Verbraucher kaufen wieder mehr Kartoffeln
Berlin, 29.09.2011. Die Deutschen kaufen wieder mehr Kartoffeln. Nach einem viele Jahre anhaltenden Rückgang der Konsummengen haben die Verbraucher wieder etwas größere Mengen gekauft. Darauf verwies Martin Umhau, Vorsitzender des Fachausschusses Kartoffeln beim Deutschen Bauernverband (DBV). 2010 verzehrte jeder Bundesbürger rund 63 Kilogramm Kartoffeln, 2009 lag der Pro-Kopf-Verbrauch bei nur 60 Kilogramm.

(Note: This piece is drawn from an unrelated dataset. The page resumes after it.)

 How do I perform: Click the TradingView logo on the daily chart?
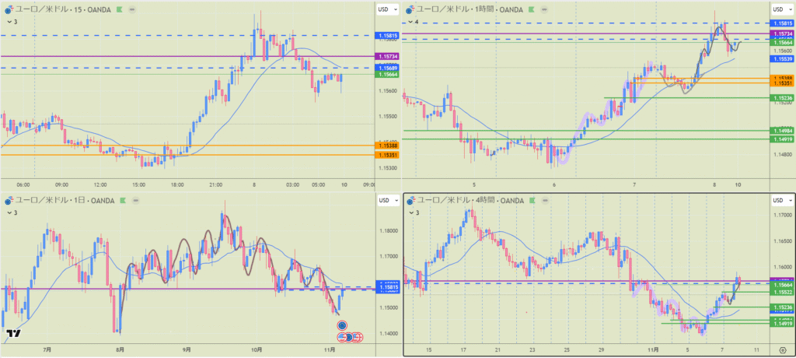click(x=13, y=335)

Nach Information des Bund-Länder-Sachverständigenausschusses erzielten die Landwirte mit 460 dt einen Hektarertrag, der um 15,4 Prozent über das Vorjahresniveau hinausgeht und ebenfalls deutlich über dem langjährigen Durchschnitt liegt (+11,0 %). Bis auf das Saarland wurden in allen übrigen Ländern Ertragssteigerungen verzeichnet. Das größte Kartoffelerzeugerland bleibt Niedersachsen; hier wurden 2011 mit 5,42 Mio. t (+18,0 %) rund 45 Prozent der deutschen Kartoffeln geerntet. Dahinter folgen mit erheblichem Abstand Bayern mit 2,09 Mio. t (+22,9 %) und Nordrhein-Westfalen mit 1,56 Mio. t (+6,3 %). Die bisher in Deutschland geernteten Mengen versprechen eine sehr gute Qualität, wenn auch der hohe Übergroßenanteil bei der Vermarktung problematisch sei. Infolge der lang anhaltenden Niederschläge im Sommer sei die Rodung immer noch nicht abgeschlossen. Enttäuschend sei zudem die Preissituation für die Erzeuger, so Umhau. Insbesondere wegen der im Frühjahr notwendigen Beregnung seien die Kosten in die Höhe geschnellt.